Enable clustering in config.json under ClusterSettings
All nodes must share the same ClusterName and the same database
Nodes discover each other via gossip (Hashicorp Memberlist) on a configurable port, with AES-256 encryption by default

Database HA

The database is typically the single point of failure. Options for database high availability include:

Patroni

Patroni manages PostgreSQL failover with etcd/consul for leader election. Provides automatic failover with configurable timeouts. The industry standard for self-managed PostgreSQL HA.

Managed (RDS/Cloud SQL)

AWS RDS Multi-AZ or Google Cloud SQL with automatic failover. Simplest option with built-in backups, patching, and monitoring. Recommended when running in a public cloud.

Shared file storage

In a multi-node cluster, file storage must be shared. Local filesystem storage will not work because a file uploaded to node A will not be accessible from node B. Use S3 or MinIO as the file backend for any HA deployment.

Load balancing

The load balancer must support WebSocket connections. Configure:

WebSocket sticky sessions — Use IP hash or cookie-based session affinity so that a user's WebSocket connection stays on the same backend node.

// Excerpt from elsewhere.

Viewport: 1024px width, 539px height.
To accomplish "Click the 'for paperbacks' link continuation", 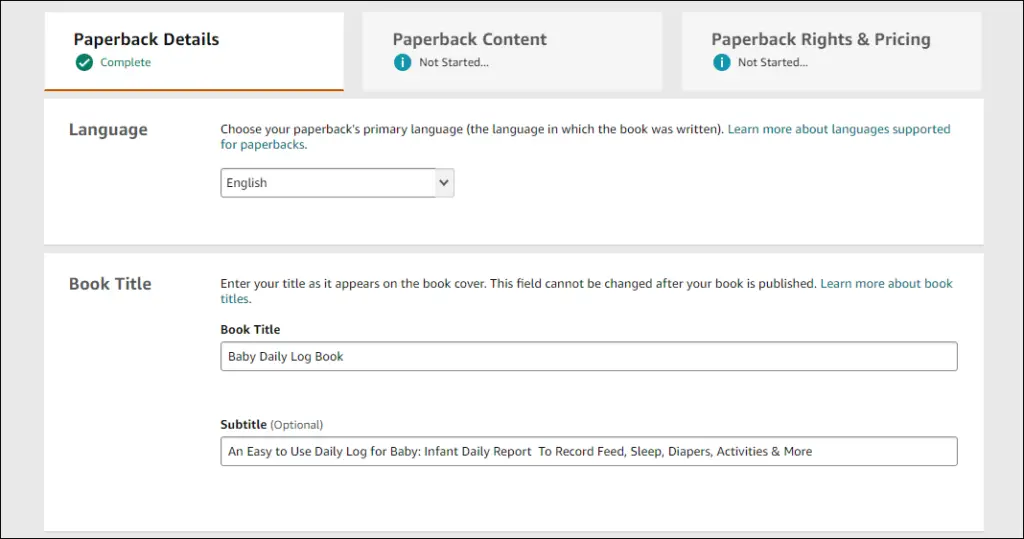I will click(263, 144).
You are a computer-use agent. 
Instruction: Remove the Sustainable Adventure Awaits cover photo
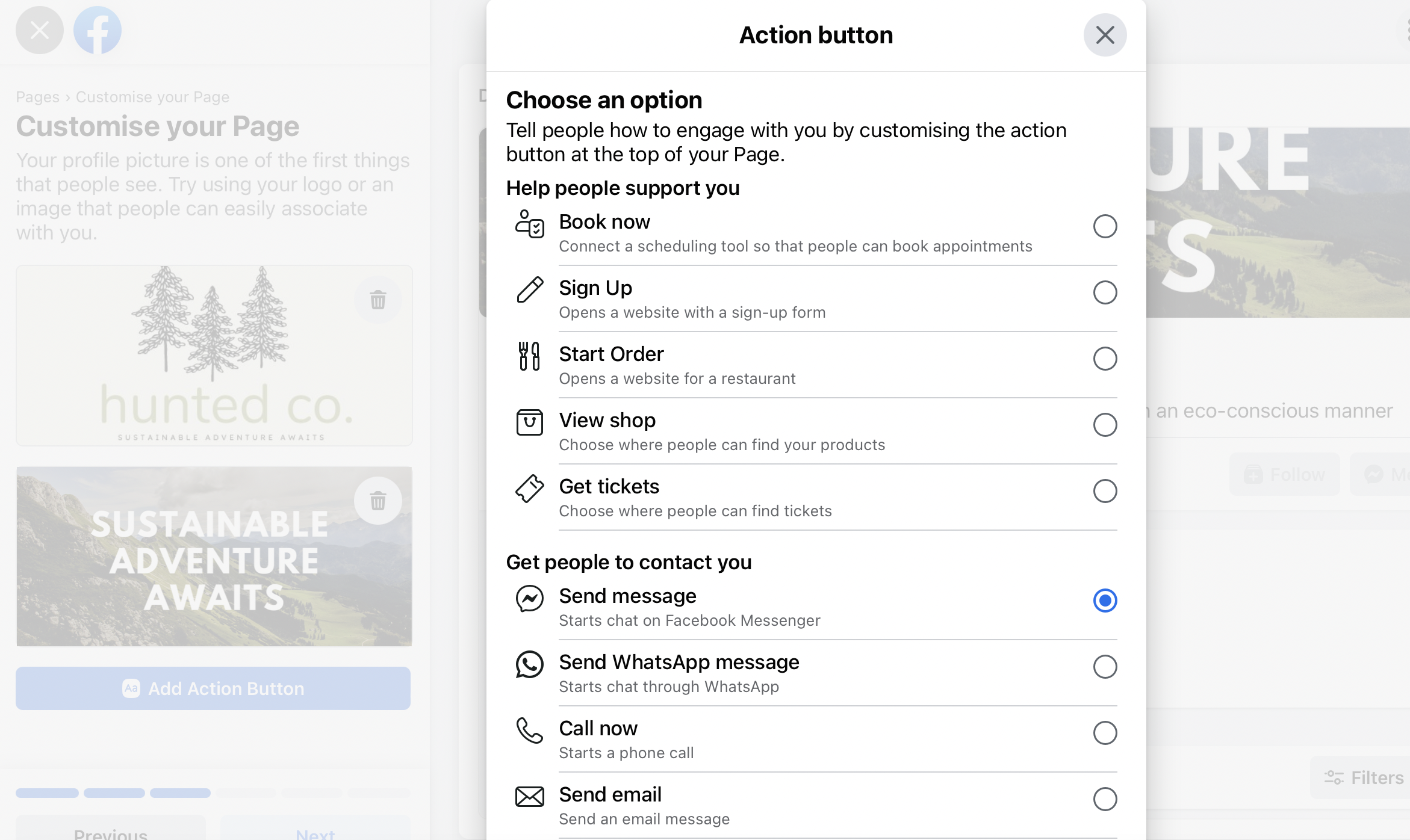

This prevents reconnection storms.
Health checks — Use the /api/v4/system/ping endpoint to determine node health
TLS termination — Terminate TLS at the load balancer and use plain HTTP to backends (or re-encrypt if required)

Warning

Without WebSocket sticky sessions, users will experience frequent disconnections and message delivery delays. This is the most common misconfiguration in Mattermost HA deployments. If using Nginx, set ip_hash in the upstream block. If using HAProxy, use balance source or cookie-based persistence.

Integrations

Mattermost provides a rich integration ecosystem that lets teams connect their messaging platform with the tools they already use. Integrations range from simple webhooks to full server-side plugins.

Webhooks

Incoming webhooks — Accept HTTP POST requests from external services and post messages to a channel. Great for CI/CD notifications, monitoring alerts, and custom integrations
Outgoing webhooks — Trigger an HTTP POST to an external URL when a message matches a pattern or is posted to a specific channel. Useful for building custom bot responses

Slash commands

Custom slash commands let users trigger external actions from the message input. When a user types /deploy production, Mattermost sends a POST request to your configured endpoint, which can execute the deployment and return a response message.

Bots

Bot accounts are special accounts that can post messages, respond to events, and interact with channels via the REST API. Unlike webhooks, bots can listen to events across multiple channels and maintain state. Bots authenticate via personal access tokens.

Plugin ecosystem

The plugin system is Mattermost's most powerful integration mechanism. Plugins run inside the server process and can extend both the backend (Go) and the frontend (React).

DevOps plugins

Jira — Create, view, and transition issues from chat
GitLab — MR notifications, slash commands for repo actions
GitHub — PR reviews, issue notifications, repo subscriptions
Jenkins — Trigger builds and receive status notifications
CircleCI — Pipeline status and build notifications

Collaboration plugins

Zoom — Start meetings with a slash command
Microsoft Teams — Bridge messages between Mattermost and Teams
Playbooks — Incident response and process automation
Boards — Kanban-style project management (maintenance mode — removed from marketplace, bug fixes only for Enterprise customers)
Calls — Built-in audio calling and screen sharing via WebRTC (group calls require Professional or Enterprise)

Plugin marketplace

The Mattermost Plugin Marketplace is accessible from the System Console. It provides one-click install for community and Mattermost-maintained plugins. In air-gapped environments, plugins can be uploaded manually as .tar.gz bundles.

REST API

The Mattermost REST API (v4) provides full programmatic access to every feature: users, channels, posts, files, teams, roles, and system configuration. All integrations ultimately use this API. Authentication is via bearer tokens (personal access tokens or OAuth 2.0).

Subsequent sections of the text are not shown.